I was struck particularly by the scenes in The Temple, the parts of The Gospels which I feel are the most condemning of Jewish society. The problem, as I see it, was not with the priestly nor the Temple system inherently. It is an emotionally disturbing thought to picture money changers around a place of worship making profit off of people’s piety. However, my understanding of the role of money in the Temple was that in a time of sacrificially-based worship where the pious would make pilgrimage from all corners of a nation in order to fulfil their religious/societal obligation, the transport of sacrificial animals, grains etc. over large distances sometimes covered entirely by foot, was too cumbersome, and as such a system of exhange was established whereby worshippers could change their sacrificial assets for money near their home, travel with the money to Jerusalem, and then buy a sacrificial animal there.
The real problem comes with the post-pre-exilic period (I have no idea if that’s a real term…) by which I mean the return from the first exile to Jerusalem under Persian, then Roman rule. Exilic Judaism is a very different animal from the Israelite Temple religion. Exilic Judaism is rooted in Scholarship and a more abstract worship in the form of prayer and community- and home-based ritual. This was the tradition in which Jesus (and many others including the Pharisees, though they apparently disagreed on the application of law) found the greater meaning and virtue.

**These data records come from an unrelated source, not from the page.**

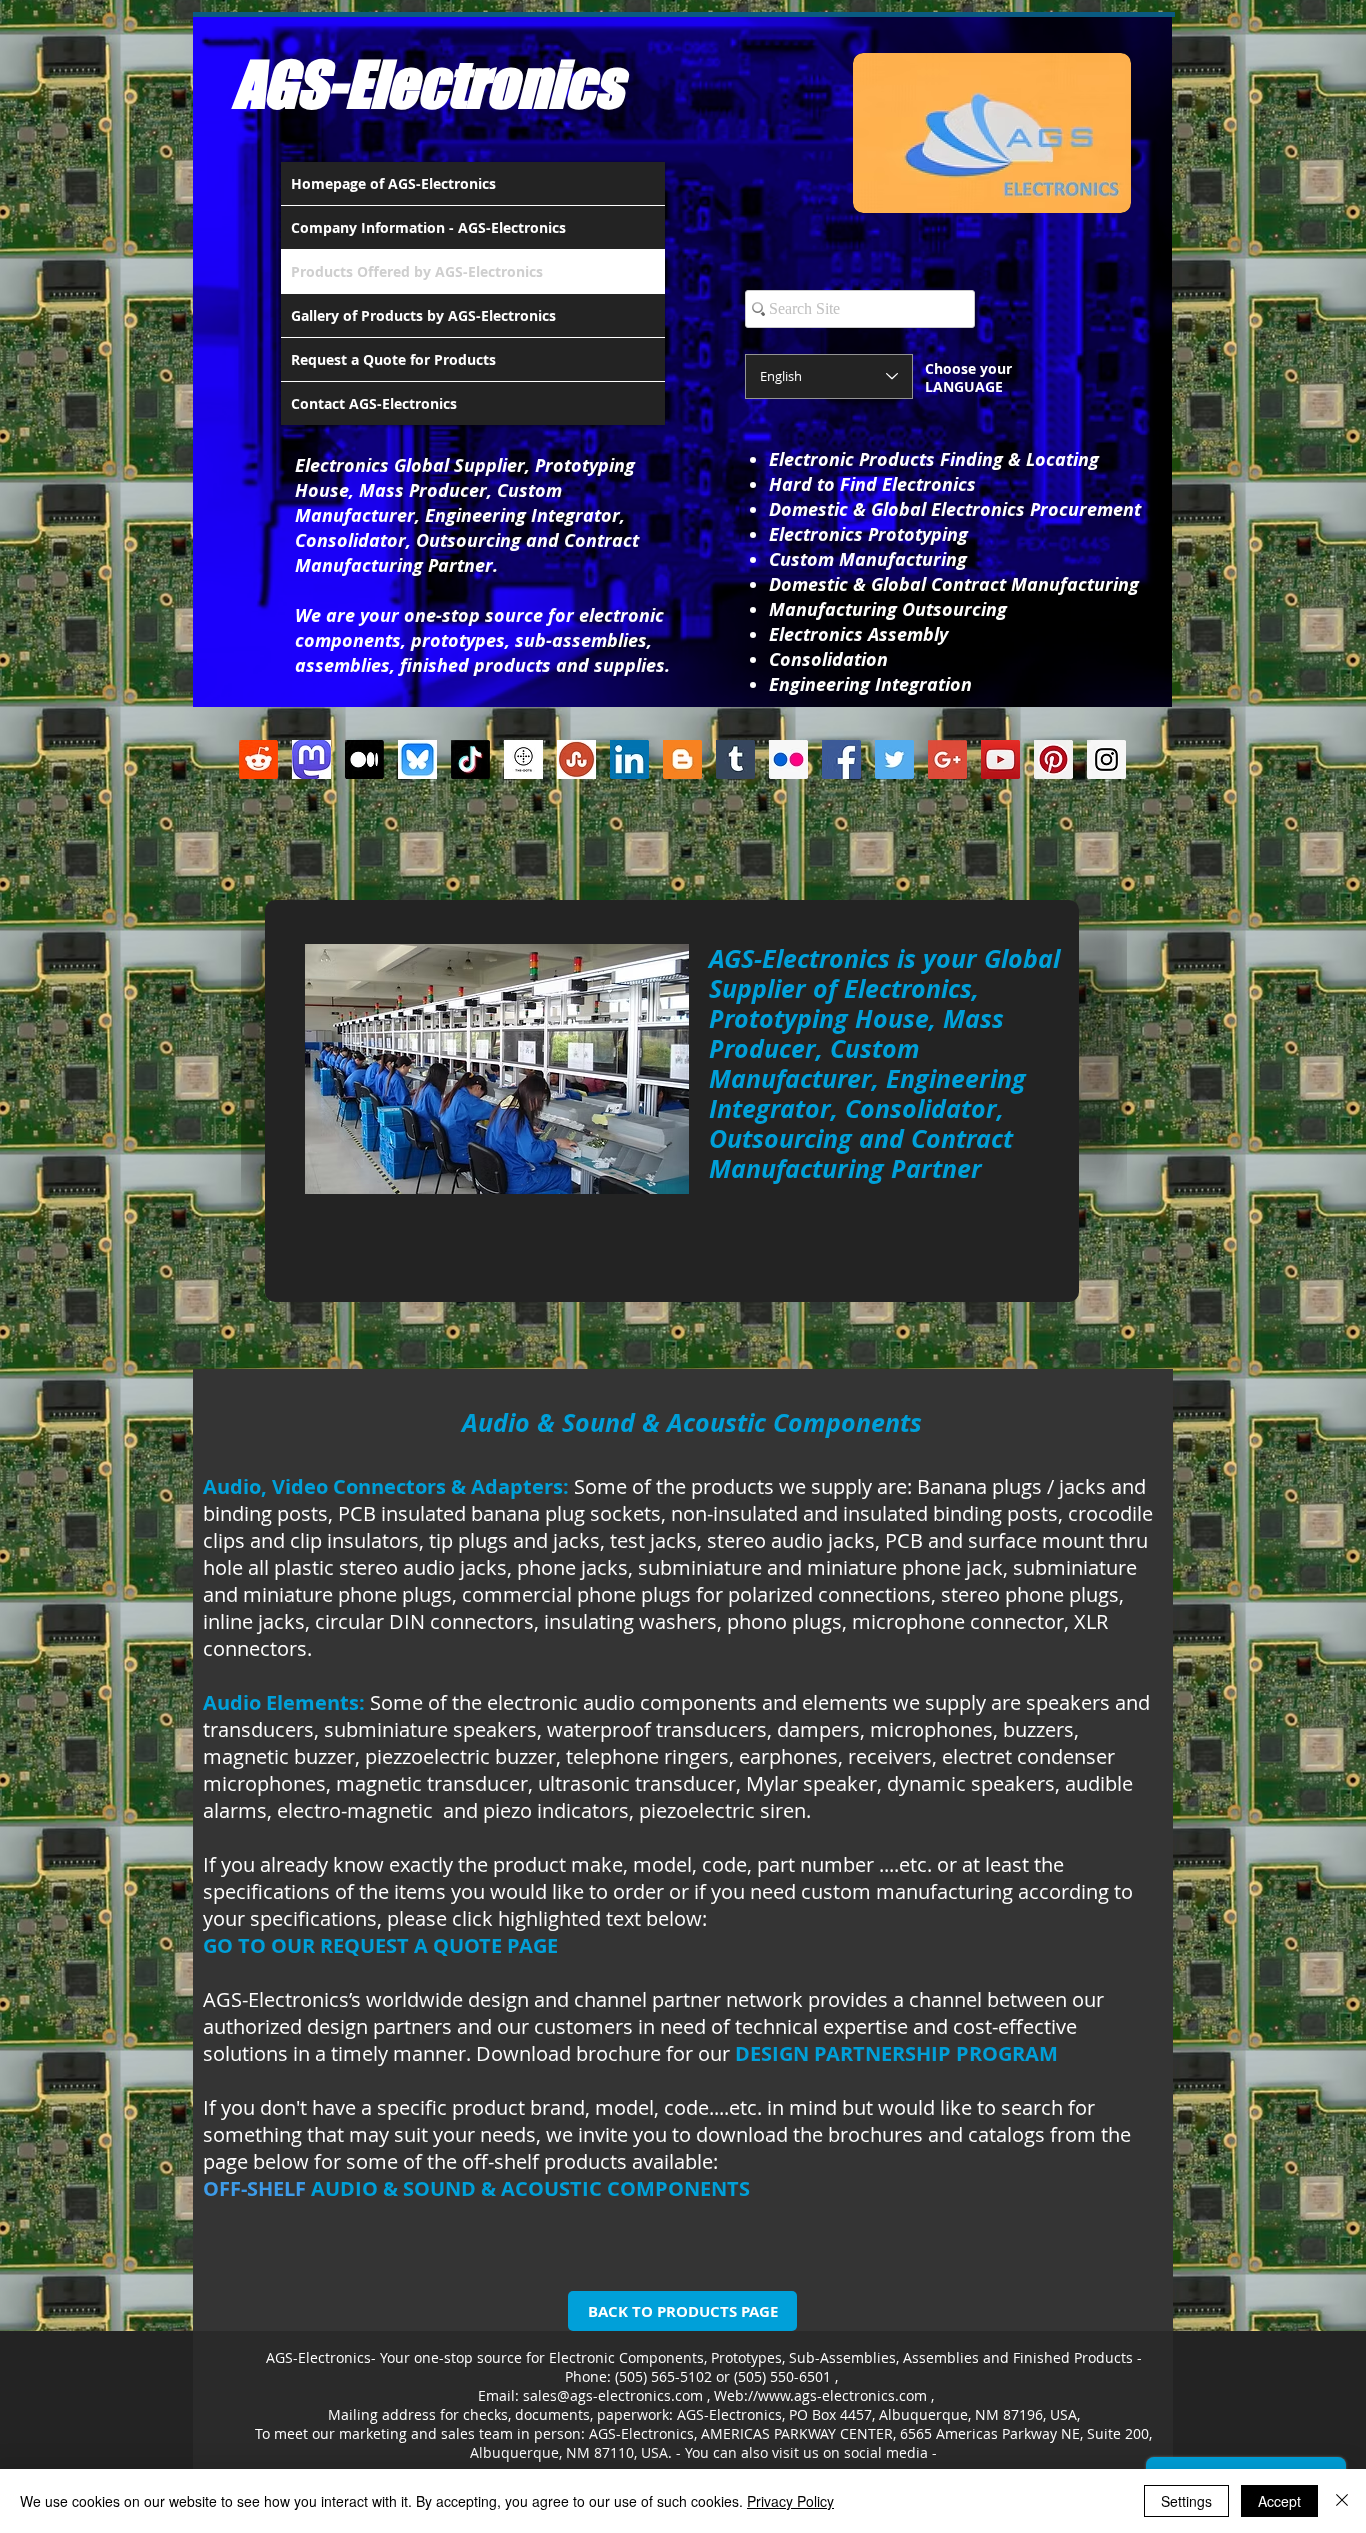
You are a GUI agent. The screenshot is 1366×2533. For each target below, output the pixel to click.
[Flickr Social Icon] (788, 759)
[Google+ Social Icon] (947, 759)
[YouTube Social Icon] (1000, 759)
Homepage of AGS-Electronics (393, 183)
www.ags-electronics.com (842, 2395)
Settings (1186, 2501)
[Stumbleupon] (576, 759)
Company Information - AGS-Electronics (428, 227)
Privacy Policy (790, 2501)
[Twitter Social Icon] (894, 759)
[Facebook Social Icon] (841, 759)
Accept (1279, 2501)
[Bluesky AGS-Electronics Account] (417, 759)
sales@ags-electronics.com (613, 2395)
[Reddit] (258, 759)
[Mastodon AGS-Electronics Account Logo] (311, 759)
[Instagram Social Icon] (1106, 759)
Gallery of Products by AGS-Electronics (423, 315)
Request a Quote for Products (393, 359)
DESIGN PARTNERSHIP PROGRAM (896, 2053)
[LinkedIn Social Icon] (629, 759)
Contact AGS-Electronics (374, 403)
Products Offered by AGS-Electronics (417, 271)
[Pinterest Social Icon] (1053, 759)
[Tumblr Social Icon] (735, 759)
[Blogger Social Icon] (682, 759)
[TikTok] (470, 759)
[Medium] (364, 759)
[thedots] (523, 759)
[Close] (1342, 2501)
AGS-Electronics (427, 84)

After creating what was essentially a new form of the old religion, a portable Judaism which didn’t rely on location-specific active sacrifice but rather on the recollection thereof and the maintenance of peoplehood, loyalty to God and adherence to a law set, the Israelite people were suddenly returned to their land and encouraged to rebuild their temple, which creates a set of problems which end up dividing and nearly destroying the people.